I sure wish this crystal ball I bought had a fine tuning knob. I keep asking it to show me what the worker situation will be this season and all I get is static. In fact that is pretty much what everyone is getting these days when talking labor. Congressman Doc Hastings says there is still some talk going around.
HASTINGS: Trying to enact some narrow legislation but there's been push back on that which I anticipated that may need to be much more comprehensive but there are discussions going on but on the same token we are in a situation where it is starting to get late in the sessions to get anything enacted before we really get into the heavy presidential time period and that would be this summer.
The whole issue of the no-match letters keeps coming up
HASTINGS: The department has been very clear that they are going to follow what is existing laws and do the no-match but if I'm not mistaken the no-match has not been resolved by the courts yet.

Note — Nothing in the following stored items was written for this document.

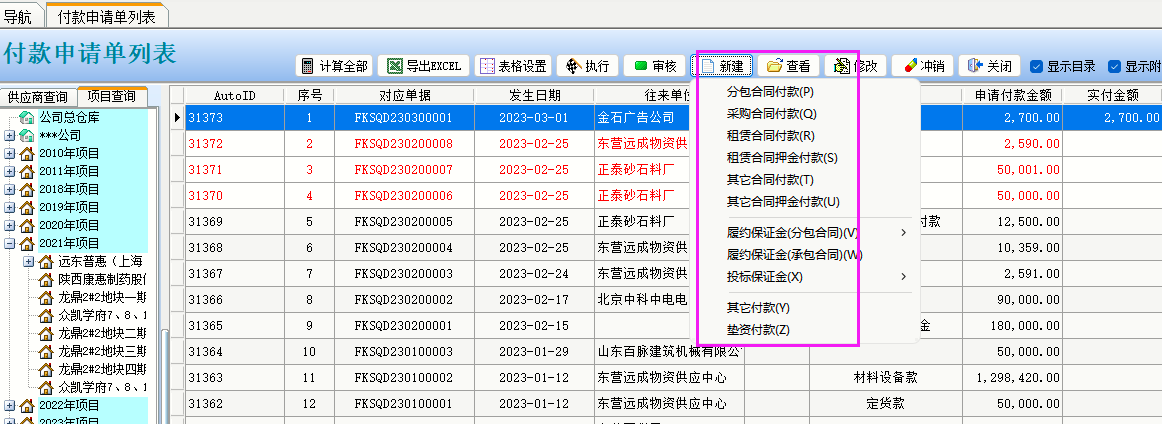Viewport: 1162px width, 424px height.
Task: Expand the 远东普惠 project node
Action: coord(28,261)
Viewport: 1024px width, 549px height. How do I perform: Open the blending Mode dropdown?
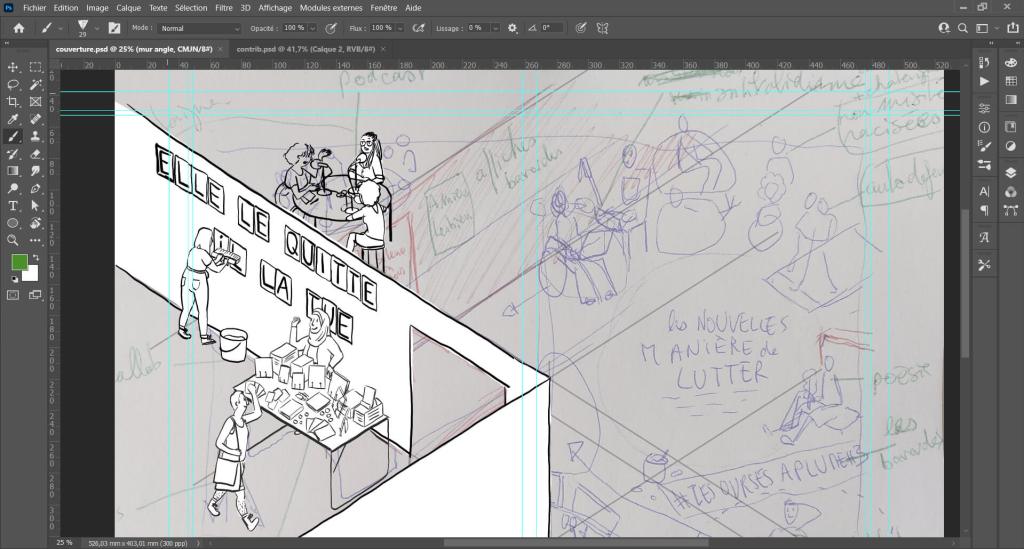tap(199, 28)
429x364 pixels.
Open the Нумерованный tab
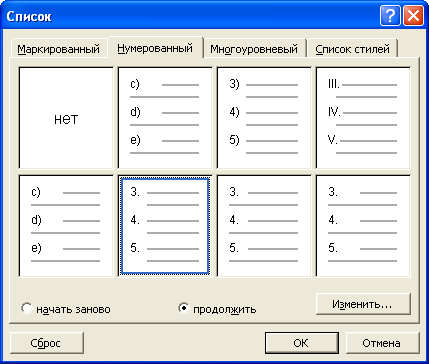[155, 48]
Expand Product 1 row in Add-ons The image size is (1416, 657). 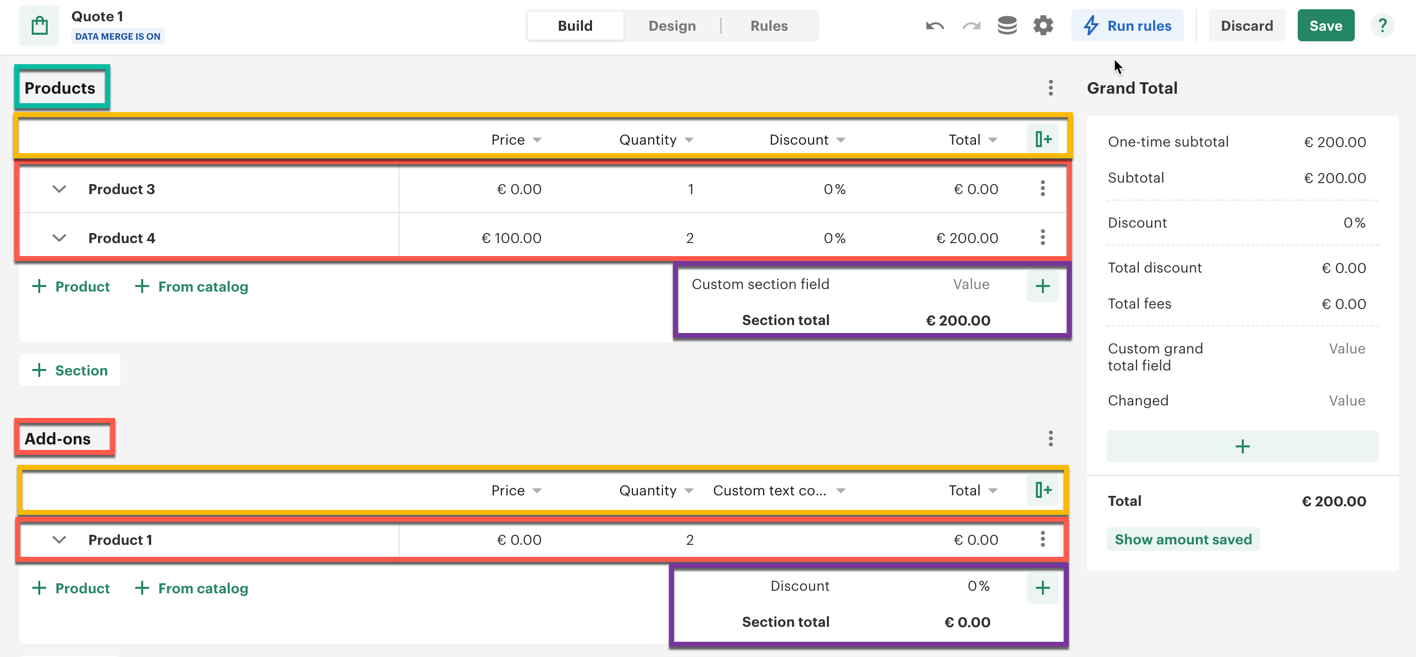coord(59,540)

The Bush Administration wants to use these letters as evidence that employers knowingly hired undocumented workers. The DHS rule states that if workers named in the letter are unable to correct their Social Security records within a 90-day period, the employer must fire them or risk being prosecuted for violating immigration laws. The problem is that the letters make no statement regarding a worker's immigration status. SSA databases that generate no-match letters do not even contain complete or accurate information about workers' immigration status. And, of the 17.8 million discrepancies in the SSA database that could result in a no-match letter, 12.7 million (or over 70 percent) pertain to native-born U.S. citizens.
That's today's Fruit Grower Report. I'm Greg Martin on the Northwest Ag Information Network.